The perceived postoperative comfort is largely attributed to the use of fibrin glue rather than sutures. Fibrin glue makes this procedure far quicker than techniques relying on suturing or grafting. It also enables a very even adherence of the revised conjunctiva to the underlying sclera and the easy creation of a watertight seal. The risk of buttonhole formation is minimal and easily treated with the glue itself. There is minimal inflammation as the fibrin glue is reabsorbed, as opposed to dissolvable sutures, and there is no need for removal of sutures, such as in the nonabsorbable type. Fibrin glue has been proven to be safe in human trials and has been used in ophthalmology, particularly in pterygium and tube procedures, for a number of years with minimal adverse events. The improved comfort afforded by this technique, minimal inflammation, and the fact that there is no need for further procedures such as removal of sutures are particularly important in improving patient satisfaction.13
Procedures for bleb dysesthesia are often performed in patients who are already unhappy and, in general, unwilling to undergo further procedures. The short duration of the procedure in addition to the relatively painless technique employed makes this a considered choice for this cohort. Further study is warranted, and as longer follow-up and a larger series is accumulated, confidence in the procedure will rise and, as a consequence, will lead to a significant improvement in the quality of life for those affected by bleb dysesthesia.

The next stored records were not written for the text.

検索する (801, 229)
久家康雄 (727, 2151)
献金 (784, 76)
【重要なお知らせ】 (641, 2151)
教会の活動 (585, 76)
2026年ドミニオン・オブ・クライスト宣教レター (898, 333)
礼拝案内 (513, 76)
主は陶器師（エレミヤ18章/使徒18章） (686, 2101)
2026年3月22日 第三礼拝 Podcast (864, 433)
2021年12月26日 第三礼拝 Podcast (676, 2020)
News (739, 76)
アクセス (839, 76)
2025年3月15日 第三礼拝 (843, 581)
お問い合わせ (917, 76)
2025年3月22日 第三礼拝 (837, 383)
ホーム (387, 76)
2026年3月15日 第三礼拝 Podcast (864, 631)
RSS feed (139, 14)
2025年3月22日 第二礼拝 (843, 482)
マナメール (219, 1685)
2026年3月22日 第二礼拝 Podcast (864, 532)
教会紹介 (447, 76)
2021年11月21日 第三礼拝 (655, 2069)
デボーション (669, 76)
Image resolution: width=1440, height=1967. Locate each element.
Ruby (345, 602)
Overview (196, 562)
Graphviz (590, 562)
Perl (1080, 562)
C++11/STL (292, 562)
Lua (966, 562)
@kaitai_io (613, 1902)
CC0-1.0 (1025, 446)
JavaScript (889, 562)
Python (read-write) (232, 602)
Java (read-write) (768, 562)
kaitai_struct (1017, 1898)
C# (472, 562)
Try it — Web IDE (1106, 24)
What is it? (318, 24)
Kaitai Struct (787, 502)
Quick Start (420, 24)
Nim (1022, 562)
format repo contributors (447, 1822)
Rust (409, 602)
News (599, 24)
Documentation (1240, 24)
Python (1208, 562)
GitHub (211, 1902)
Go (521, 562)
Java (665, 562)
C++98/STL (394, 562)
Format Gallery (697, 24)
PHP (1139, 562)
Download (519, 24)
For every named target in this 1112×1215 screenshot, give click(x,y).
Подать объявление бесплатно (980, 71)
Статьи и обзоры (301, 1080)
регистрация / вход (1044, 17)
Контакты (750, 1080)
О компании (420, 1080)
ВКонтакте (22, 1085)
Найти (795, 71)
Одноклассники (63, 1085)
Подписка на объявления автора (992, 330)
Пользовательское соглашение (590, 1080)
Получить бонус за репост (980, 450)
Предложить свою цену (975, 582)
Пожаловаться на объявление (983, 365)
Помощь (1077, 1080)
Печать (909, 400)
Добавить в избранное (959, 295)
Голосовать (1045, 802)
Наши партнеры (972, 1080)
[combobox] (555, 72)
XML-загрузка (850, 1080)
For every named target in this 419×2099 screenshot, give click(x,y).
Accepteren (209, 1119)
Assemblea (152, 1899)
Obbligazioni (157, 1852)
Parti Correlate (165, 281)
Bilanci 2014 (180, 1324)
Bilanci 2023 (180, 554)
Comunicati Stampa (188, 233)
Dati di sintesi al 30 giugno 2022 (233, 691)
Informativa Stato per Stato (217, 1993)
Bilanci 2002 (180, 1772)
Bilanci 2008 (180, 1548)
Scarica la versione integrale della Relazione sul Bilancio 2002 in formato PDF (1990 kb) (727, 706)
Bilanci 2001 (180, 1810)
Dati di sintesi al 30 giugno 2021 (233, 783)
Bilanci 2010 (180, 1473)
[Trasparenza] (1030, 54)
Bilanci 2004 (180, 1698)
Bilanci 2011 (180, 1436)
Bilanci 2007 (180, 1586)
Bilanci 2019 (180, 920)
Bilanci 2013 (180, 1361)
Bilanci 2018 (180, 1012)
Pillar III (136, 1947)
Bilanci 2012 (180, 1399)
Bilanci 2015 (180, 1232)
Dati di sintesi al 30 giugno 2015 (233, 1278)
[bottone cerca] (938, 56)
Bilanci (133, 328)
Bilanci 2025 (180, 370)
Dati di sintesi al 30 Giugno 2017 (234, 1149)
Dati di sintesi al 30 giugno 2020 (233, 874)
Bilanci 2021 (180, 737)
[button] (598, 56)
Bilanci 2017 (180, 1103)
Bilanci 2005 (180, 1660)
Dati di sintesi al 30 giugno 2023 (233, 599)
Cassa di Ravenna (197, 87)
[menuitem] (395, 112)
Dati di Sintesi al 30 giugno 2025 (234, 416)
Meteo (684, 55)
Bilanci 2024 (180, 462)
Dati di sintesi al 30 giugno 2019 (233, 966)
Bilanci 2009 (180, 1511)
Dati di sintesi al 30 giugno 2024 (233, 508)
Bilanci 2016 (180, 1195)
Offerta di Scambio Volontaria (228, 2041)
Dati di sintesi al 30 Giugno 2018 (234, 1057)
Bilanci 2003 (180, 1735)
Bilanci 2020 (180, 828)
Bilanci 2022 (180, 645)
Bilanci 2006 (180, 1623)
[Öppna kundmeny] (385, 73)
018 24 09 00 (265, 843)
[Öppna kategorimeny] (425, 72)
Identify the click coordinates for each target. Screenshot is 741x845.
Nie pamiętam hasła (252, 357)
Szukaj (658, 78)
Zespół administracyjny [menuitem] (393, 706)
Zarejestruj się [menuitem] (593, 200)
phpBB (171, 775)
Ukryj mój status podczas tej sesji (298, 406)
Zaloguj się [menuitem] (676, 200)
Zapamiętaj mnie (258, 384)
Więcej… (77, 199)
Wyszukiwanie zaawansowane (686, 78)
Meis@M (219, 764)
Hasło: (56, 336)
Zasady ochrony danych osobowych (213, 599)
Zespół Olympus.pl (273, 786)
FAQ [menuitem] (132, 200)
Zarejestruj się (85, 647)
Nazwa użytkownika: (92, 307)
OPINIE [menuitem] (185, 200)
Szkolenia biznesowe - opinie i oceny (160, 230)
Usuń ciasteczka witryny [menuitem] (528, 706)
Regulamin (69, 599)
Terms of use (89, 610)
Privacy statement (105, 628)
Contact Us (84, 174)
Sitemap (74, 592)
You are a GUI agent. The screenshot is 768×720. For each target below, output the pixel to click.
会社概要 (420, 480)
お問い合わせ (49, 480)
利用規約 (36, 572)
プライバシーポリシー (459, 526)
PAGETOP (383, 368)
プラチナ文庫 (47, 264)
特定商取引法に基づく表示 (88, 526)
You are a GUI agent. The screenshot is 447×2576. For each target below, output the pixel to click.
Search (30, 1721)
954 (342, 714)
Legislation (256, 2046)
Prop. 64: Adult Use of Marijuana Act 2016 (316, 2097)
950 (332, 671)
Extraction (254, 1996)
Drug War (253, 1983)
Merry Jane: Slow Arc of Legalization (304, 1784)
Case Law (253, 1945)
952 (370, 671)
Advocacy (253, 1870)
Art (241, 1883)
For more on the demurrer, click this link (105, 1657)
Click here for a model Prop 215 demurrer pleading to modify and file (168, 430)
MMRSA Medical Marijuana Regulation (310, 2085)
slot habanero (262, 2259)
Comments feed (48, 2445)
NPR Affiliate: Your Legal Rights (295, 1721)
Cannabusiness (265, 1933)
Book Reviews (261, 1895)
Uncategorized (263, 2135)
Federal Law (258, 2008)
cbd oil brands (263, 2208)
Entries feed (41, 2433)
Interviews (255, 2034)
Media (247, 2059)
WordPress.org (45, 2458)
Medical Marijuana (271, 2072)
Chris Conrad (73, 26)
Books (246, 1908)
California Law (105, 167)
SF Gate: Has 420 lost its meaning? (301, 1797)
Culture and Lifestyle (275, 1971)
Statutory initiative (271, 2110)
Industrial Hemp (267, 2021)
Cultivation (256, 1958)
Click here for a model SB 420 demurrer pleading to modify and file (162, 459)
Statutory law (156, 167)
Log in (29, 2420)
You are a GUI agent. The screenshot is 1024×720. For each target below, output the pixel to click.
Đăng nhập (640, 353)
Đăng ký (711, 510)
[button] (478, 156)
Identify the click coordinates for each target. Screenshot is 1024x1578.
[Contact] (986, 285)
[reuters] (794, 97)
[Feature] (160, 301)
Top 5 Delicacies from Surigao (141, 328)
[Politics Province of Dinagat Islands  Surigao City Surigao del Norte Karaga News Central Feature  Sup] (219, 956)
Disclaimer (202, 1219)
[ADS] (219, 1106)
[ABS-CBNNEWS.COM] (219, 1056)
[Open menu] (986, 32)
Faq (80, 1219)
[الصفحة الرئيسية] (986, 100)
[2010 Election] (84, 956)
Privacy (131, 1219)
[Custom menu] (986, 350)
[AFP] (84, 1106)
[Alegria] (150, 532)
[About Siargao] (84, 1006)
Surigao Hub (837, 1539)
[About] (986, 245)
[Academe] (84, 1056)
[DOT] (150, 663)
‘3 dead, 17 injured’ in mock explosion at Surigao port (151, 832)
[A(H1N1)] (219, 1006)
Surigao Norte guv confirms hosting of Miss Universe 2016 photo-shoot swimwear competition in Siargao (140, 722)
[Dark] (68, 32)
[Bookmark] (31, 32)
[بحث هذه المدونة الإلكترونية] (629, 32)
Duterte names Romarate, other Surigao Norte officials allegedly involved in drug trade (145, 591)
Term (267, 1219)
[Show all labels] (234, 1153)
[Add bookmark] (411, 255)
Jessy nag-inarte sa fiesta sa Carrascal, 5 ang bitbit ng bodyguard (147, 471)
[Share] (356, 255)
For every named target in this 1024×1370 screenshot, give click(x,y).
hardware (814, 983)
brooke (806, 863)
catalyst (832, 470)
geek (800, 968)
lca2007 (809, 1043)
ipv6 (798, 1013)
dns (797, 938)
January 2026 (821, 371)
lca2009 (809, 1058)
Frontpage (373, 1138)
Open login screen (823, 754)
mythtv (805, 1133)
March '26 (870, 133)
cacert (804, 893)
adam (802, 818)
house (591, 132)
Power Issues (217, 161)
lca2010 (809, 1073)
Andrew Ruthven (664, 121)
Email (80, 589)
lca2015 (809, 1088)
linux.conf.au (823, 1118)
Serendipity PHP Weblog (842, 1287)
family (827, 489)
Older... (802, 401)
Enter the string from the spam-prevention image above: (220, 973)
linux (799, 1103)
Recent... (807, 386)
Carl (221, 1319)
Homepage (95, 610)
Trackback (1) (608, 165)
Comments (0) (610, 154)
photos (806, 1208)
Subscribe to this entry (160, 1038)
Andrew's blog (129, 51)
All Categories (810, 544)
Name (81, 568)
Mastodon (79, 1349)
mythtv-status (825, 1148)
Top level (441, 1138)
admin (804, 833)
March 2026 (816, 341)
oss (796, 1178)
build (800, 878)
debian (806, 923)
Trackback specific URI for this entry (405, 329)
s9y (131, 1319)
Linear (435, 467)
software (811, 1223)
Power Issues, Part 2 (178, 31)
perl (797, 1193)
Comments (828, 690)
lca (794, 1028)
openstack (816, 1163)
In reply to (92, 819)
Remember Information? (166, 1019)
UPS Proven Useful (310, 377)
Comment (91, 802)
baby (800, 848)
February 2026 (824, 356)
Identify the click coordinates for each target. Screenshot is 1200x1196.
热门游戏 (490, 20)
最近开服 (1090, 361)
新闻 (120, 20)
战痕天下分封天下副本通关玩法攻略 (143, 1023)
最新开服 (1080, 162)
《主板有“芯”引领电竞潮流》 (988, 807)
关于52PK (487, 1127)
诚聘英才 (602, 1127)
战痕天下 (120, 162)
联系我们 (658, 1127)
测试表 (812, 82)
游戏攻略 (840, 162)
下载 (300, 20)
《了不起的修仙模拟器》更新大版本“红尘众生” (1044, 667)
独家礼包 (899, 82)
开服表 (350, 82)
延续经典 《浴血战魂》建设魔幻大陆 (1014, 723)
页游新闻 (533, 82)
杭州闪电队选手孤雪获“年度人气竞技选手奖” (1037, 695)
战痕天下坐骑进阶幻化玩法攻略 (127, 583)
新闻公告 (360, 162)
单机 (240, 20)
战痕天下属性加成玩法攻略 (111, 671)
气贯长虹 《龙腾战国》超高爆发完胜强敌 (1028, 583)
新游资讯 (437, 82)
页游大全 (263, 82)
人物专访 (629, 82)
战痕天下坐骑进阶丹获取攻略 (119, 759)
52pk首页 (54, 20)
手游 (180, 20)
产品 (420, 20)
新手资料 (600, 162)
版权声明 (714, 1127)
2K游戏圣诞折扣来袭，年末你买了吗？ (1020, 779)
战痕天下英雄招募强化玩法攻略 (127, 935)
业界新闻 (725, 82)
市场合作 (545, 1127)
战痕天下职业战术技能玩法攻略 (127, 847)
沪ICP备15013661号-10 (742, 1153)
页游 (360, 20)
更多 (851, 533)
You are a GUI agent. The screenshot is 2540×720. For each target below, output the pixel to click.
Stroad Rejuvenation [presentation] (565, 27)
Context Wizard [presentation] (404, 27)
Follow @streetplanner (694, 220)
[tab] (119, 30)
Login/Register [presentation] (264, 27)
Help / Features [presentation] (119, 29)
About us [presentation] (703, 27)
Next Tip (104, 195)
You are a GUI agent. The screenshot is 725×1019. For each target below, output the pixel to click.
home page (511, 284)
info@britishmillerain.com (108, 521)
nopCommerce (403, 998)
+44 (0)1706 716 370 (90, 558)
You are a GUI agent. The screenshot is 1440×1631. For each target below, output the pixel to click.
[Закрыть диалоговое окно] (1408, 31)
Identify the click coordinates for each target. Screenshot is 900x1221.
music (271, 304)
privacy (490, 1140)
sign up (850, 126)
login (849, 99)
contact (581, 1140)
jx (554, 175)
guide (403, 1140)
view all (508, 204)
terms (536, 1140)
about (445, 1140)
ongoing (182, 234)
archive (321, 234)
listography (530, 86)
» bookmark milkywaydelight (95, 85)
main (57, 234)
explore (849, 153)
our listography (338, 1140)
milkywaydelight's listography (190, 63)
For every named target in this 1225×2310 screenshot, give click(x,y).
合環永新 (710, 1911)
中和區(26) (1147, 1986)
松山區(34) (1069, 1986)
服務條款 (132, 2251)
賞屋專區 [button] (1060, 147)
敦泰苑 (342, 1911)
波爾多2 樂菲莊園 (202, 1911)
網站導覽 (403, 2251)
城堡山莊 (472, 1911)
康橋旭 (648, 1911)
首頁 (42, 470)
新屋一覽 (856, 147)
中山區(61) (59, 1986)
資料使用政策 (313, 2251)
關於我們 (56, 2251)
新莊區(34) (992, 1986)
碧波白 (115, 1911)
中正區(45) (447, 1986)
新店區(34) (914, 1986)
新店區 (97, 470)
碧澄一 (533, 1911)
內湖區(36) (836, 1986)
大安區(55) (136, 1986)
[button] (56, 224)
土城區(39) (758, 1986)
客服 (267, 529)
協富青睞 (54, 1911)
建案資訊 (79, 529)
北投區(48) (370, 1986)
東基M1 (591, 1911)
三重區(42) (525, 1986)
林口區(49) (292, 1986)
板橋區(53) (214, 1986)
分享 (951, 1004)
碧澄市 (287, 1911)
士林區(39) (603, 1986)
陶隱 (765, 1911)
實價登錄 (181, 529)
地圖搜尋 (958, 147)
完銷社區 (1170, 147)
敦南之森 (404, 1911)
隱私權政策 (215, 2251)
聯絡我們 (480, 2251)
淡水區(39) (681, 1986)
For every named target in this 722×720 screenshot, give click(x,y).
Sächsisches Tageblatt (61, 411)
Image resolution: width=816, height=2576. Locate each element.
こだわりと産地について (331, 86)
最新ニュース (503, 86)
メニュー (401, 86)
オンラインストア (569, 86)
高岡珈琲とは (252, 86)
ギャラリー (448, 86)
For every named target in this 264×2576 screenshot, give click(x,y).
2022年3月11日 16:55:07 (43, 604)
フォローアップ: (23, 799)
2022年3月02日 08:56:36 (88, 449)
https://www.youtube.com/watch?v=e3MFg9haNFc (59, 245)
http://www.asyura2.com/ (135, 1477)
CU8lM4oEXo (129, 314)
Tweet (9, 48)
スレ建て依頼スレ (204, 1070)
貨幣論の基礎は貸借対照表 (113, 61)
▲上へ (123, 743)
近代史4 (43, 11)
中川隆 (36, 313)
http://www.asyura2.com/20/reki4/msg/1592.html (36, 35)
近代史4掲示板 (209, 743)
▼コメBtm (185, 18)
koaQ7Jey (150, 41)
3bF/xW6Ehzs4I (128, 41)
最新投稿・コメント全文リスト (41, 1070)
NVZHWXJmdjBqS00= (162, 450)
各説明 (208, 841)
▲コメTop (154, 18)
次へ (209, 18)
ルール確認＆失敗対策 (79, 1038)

There are many reported ways of managing bleb dysesthesia due to intrapalpebral bleb extension without hypotony. Unfortunately, a lot of described techniques are not well accepted by an already dissatisfied group of patients. The key to a successful treatment is to restore patients’ comfort while maintaining a fully functioning bleb. Simple techniques are often effective at achieving this. This small pilot series demonstrated that patients suffering from bleb dysesthesia due to intrapalpebral bleb extension can be successfully treated with a novel surgical approach by combining targeted conjunctival dissection down to sclera with fibrin tissue glue closure. This study demonstrated no significant effect on trabeculectomy bleb function and did not contribute to glaucoma progression over a 6-month period. Importantly, the technique was well accepted by subjects, there was a significant reduction in self-reported discomfort, and no new surgical complications were noted.
Bleb dysesthesia following antifibrotic-enhanced trabeculectomy is common, resulting in a significant decrease in quality of life for those affected. This study demonstrates a novel surgical approach to treat patients with this condition, in a safe, simple, but effective manner. The technique is easily learnt and can be employed in an outpatient setting. The technique is readily accepted by patients in group who are often reticent to undergo further intervention, and most importantly, it does not compromise bleb function nor does it destabilize glaucoma control.